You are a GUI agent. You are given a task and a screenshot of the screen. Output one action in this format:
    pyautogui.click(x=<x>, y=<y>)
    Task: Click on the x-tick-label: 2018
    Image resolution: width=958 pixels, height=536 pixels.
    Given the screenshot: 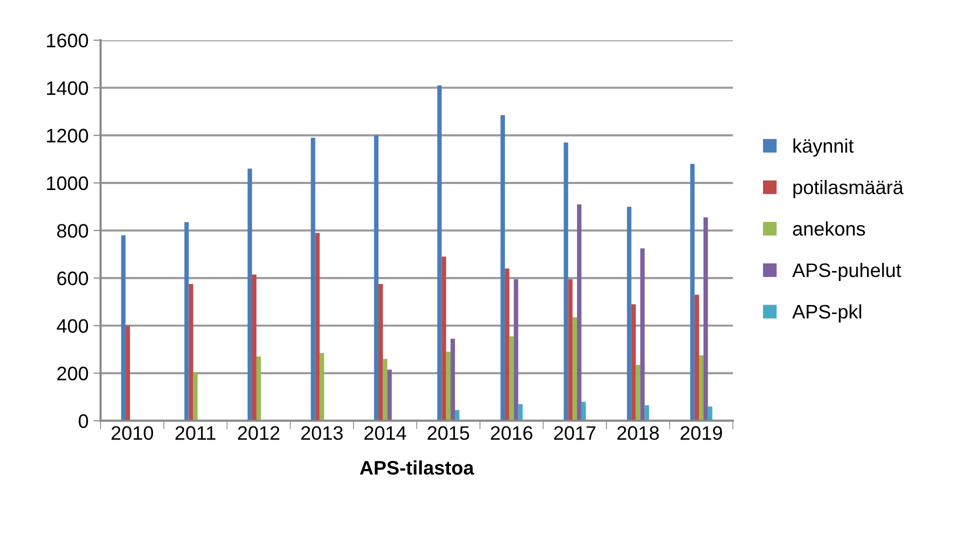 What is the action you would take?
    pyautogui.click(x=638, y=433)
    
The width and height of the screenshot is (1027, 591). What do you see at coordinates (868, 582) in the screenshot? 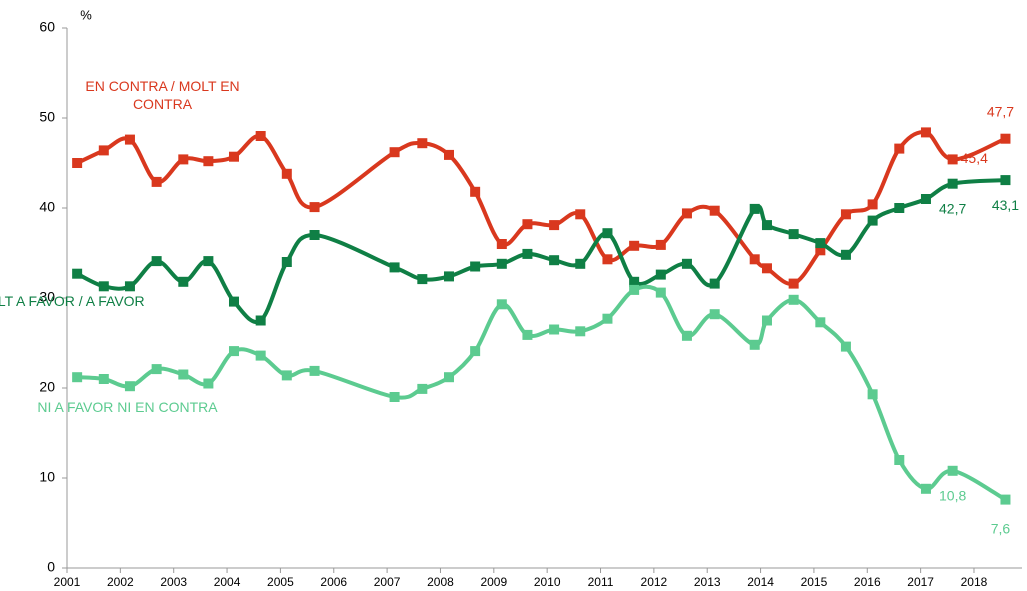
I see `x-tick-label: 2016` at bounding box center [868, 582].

━━━━

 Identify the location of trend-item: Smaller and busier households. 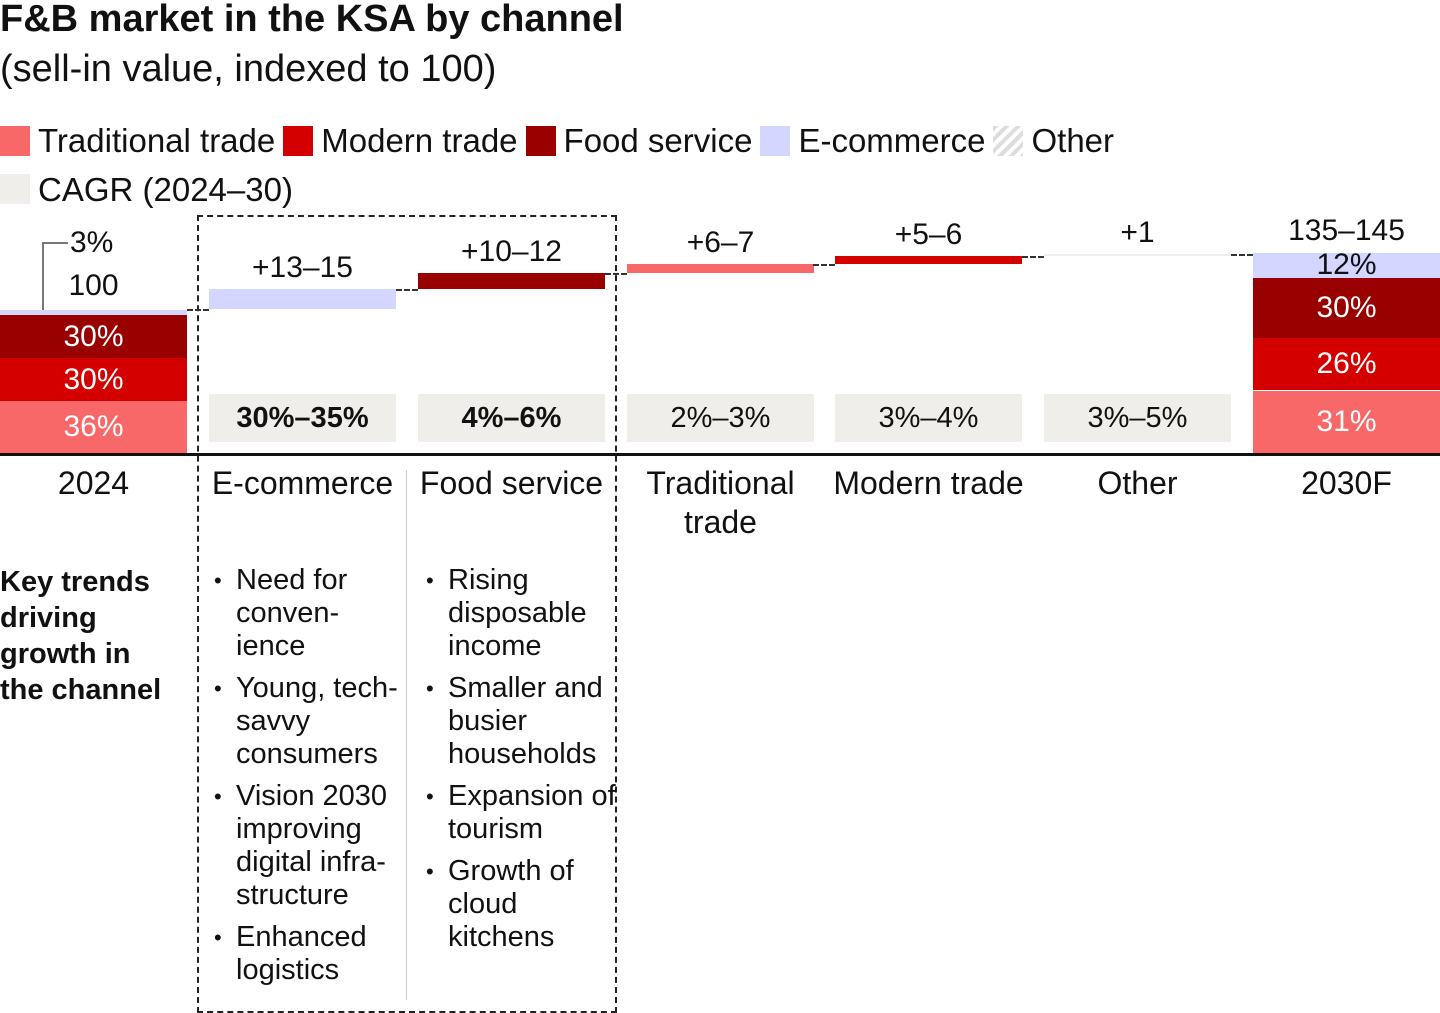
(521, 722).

━━━━

> _EXERCISE DIRECTIONS_:
Repeat the lines of the listing above, starting with the line containing "The width and" and going on through the line containing "center [868, 582].", and leave the pictures out of your answer.

> _RESPONSE TO THE EXERCISE_:
The width and height of the screenshot is (1027, 591). What do you see at coordinates (868, 582) in the screenshot? 
I see `x-tick-label: 2016` at bounding box center [868, 582].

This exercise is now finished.